IV. Possible Solutions to Protect Player Biometric Data
Overall, it’s hard to believe that biometric data on student-athletes will see increased restrictions any time soon. There is too much on the line for college athletic programs to stop collecting biometric data since programs want to do whatever it takes to gain a competitive edge. Nonetheless, it would be possible to restrict who has access to athletes’ biometric data. In 2016, Nike and the University of Michigan signed an agreement worth $170 million where Nike would provide Michigan athletes with apparel and in return, Michigan would allow Nike to obtain personal data from Michigan athletes through the use of wearable technology. The contract hardly protected the University’s student-athletes and was executed in secrecy seeing its details were only revealed after obtaining information through the Freedom of Information Act. Since the University was negotiating the use of the student athlete’s biometric data on the athlete’s behalf, it can likely be assumed that the University owns the data. Therefore, athletes should push for negotiable scholarship terms allowing them to restrict access to their biometric data and only allow the athletic program’s medical professionals to obtain the data.

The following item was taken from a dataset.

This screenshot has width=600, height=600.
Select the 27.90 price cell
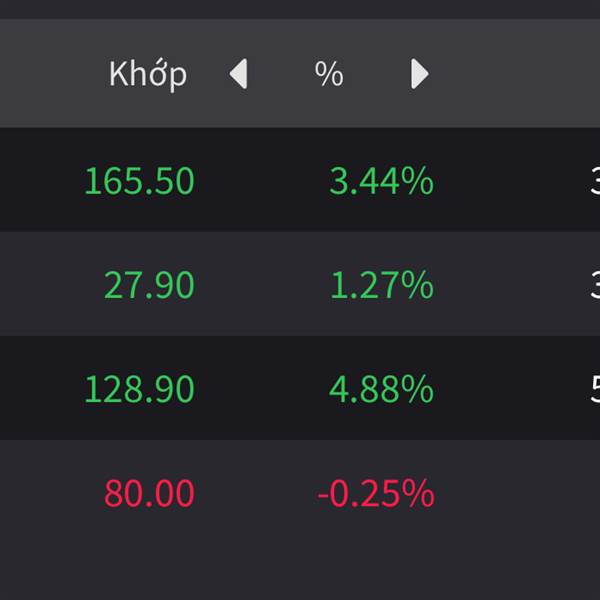click(149, 285)
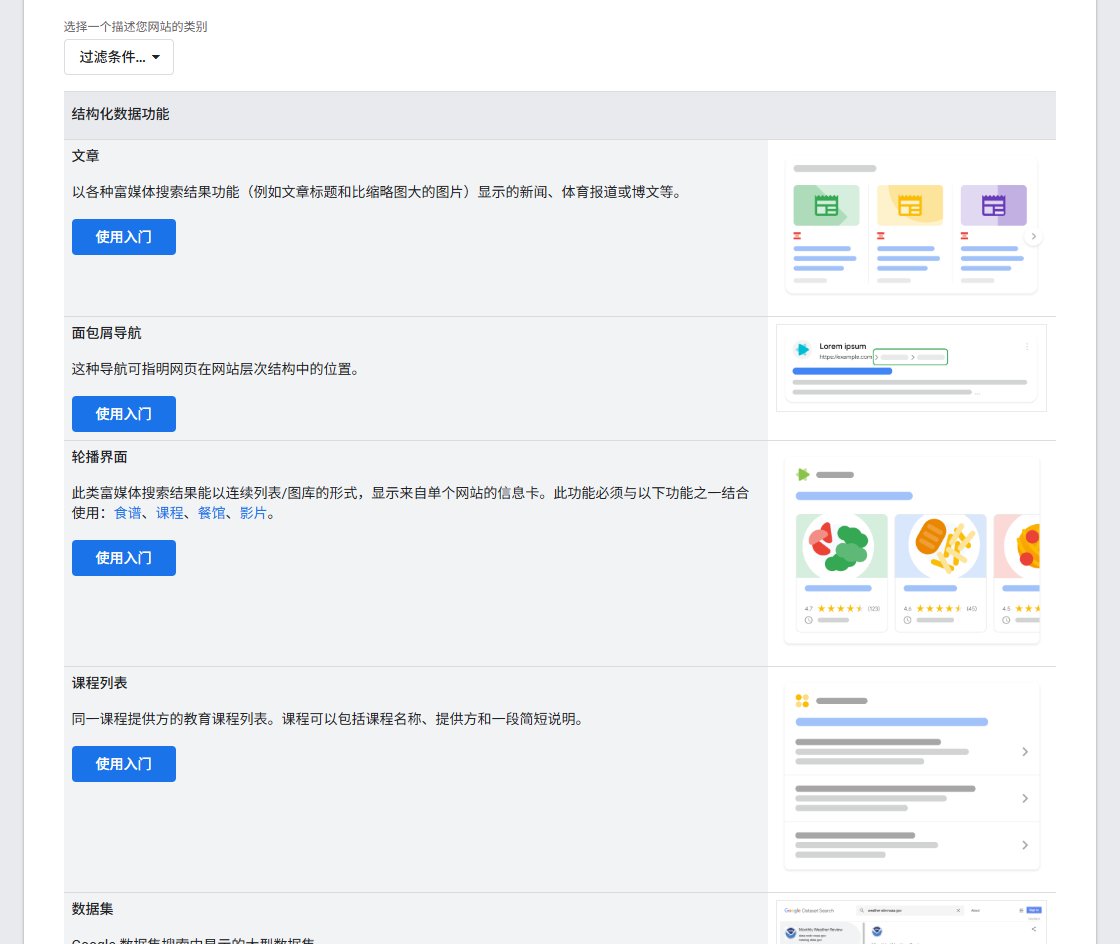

One would think that HIPAA protects this information from the outset. Yet there is a “general consensus” that HIPAA does not apply to information collected by wearables since (a) “wearable technology companies are not considered ‘covered entities’, (b) athletes consent to these companies having access to their information, or (c) an employment exemption applies.” Allowing student-athletes to restrict access before their college career starts likely hinders the peer pressure received from coaches to consent to data collection. Further, this would show they do not consent to companies having access to their information and could trigger HIPAA. This would also cause the information to be privileged since it is in the hands of a medical professional, and the athlete could still analyze the data with the medical professional on his or her own to gain the competitive edge biometric data provides.
Anthony Vitucci is a third-year law student at Northwestern Pritzker School of Law.